El resultado de la jornada electoral del pasado 2 de junio deja numerosas lecciones. Salvo incidentes que por ahora podrían considerarse aislados, la jornada transcurrió con cierta tranquilidad —sobre todo si lo comparamos con la cifra récord de asesinatos y ataques a candidatas y candidatos que ocurrieron a lo largo de las campañas—.
Si bien, los medios registraron largas filas en las casillas de muchas ciudades del país, propias de una participación cuantiosa, a partir de la tarde las casillas lucían más tranquilas. La excepción fueron las especiales, mismas que merecen discusión aparte. De acuerdo con los datos al cierre del PREP del INE, se registró una participación de 60.9% a nivel nacional. Las tres entidades con mayor participación fueron Yucatán con 71.5%, Tlaxcala con 70.2% y la Ciudad de México con 69.6 por ciento. En contraste, las tres entidades con menor participación fueron Baja California con 47.5%, Sonora con 50.2% y Chihuahua con 52.8 por ciento.
La participación del domingo fue inferior a la de las elecciones presidenciales de 2012 y 2018, cuando ésta superó el 63 por ciento. De 1994 a la fecha, se trata de la segunda tasa de participación más baja, justo después del 58.6% registrado en la reñida elección de 2006. ¿Acaso las contiendas polarizadas desalientan la participación?
El portal del PREP comenzó a reportar información a las ocho de la noche del domingo. La información fluía lentamente: a las diez de la noche apenas se registraban menos de 10% de casillas. Esto es señal de la creciente complejidad de las labores del escrutinio y cómputo de votos en casillas que deben contar seis votaciones distintas, a menudo con coaliciones complejas.
Los conteos rápidos estaban listos a las 10:50 de la noche, pero se dieron a conocer casi hasta la medianoche: el INE debe explicar bien a bien esta decisión. Dado lo holgado del resultado, es posible que el conteo rápido presidencial hubiera estado listo más temprano, mientras que las estimaciones de ambas cámaras pudieron haberse dado a conocer más tarde.

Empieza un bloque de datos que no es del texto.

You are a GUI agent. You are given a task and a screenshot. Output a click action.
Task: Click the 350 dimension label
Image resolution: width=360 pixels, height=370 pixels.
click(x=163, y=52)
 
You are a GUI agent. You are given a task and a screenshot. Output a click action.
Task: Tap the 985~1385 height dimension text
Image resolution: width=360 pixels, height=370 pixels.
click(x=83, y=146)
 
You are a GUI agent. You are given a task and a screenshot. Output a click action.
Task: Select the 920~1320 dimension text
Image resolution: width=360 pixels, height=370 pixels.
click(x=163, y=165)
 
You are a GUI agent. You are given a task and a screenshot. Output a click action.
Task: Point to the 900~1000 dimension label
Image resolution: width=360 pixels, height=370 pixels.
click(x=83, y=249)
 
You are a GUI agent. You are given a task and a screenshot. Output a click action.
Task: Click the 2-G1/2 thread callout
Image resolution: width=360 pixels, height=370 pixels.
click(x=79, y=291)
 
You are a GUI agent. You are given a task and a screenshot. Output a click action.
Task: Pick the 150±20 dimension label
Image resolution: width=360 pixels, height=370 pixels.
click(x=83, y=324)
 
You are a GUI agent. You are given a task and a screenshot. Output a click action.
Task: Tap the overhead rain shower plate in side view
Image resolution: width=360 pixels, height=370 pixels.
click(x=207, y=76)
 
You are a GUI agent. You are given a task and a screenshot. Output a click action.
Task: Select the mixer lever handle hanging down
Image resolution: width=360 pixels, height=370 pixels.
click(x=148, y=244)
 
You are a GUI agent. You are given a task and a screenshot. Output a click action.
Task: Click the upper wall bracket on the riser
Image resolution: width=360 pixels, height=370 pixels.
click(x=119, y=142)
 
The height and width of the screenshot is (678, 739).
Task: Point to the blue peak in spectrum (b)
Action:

El resultado fue contundente: 59.3% de votos para Claudia Sheinbaum, 27.9% para Xóchitl Gálvez y 10.4% para Jorge Álvarez Máynez. Si bien el promedio de las encuestas le favoreció a lo largo de la campaña, un margen de victoria tan abultado sólo fue anticipado por pocas casas encuestadoras.
Sheinbaum consiguió más votos que López Obrador, su impulsor y coordinador de campaña, mientras que la coalición PAN, PRI y PRD obtuvo menos votos que en 2018 o 2021. Movimiento Ciudadano celebró su votación, pero lo cierto es que, salvo retener la gubernatura de Jalisco, no ganó ningún distrito ni senaduría de mayoría relativa.
A partir de los datos del cierre del PREP, se puede estimar una integración tentativa del Congreso, la asignación final vendrá más tarde. Así, es posible que la coalición de Morena consiga 364 curules o 72.8% de la Cámara, una mayoría calificada, mientras que en el Senado podría tener 83 escaños o 64.8% de la Cámara alta: un sexenio más sin contrapesos.
Una elección tan holgada como ésta puede tener diversas lecturas. Por un lado, representa un claro mandato del electorado: puestos a elegir entre continuidad y cambio, eligieron lo primero. Por otro lado, el cúmulo de ilegalidades registradas a lo largo del proceso, incluso antes de su inicio —como la evidente intromisión del Presidente en la contienda—, también denotan una competencia sumamente dispareja. En tercer lugar, el que la oposición haya conseguido menos votos que en 2021, también refleja vicios de una oposición cortoplacista que, antes que lograr una coalición amplia, se conformó con retener alguna gubernatura y conseguir unos cuantos asientos plurinominales.
¿Hubiera cambiado el resultado en una contienda más equilibrada? Difícil saberlo sin tener más información. Supongamos por ahora que el resultado presidencial era ineludible: ¿podemos decir lo mismo del resultado legislativo y el de las elecciones locales? El diablo está en los detalles. El proceso importa tanto como el resultado.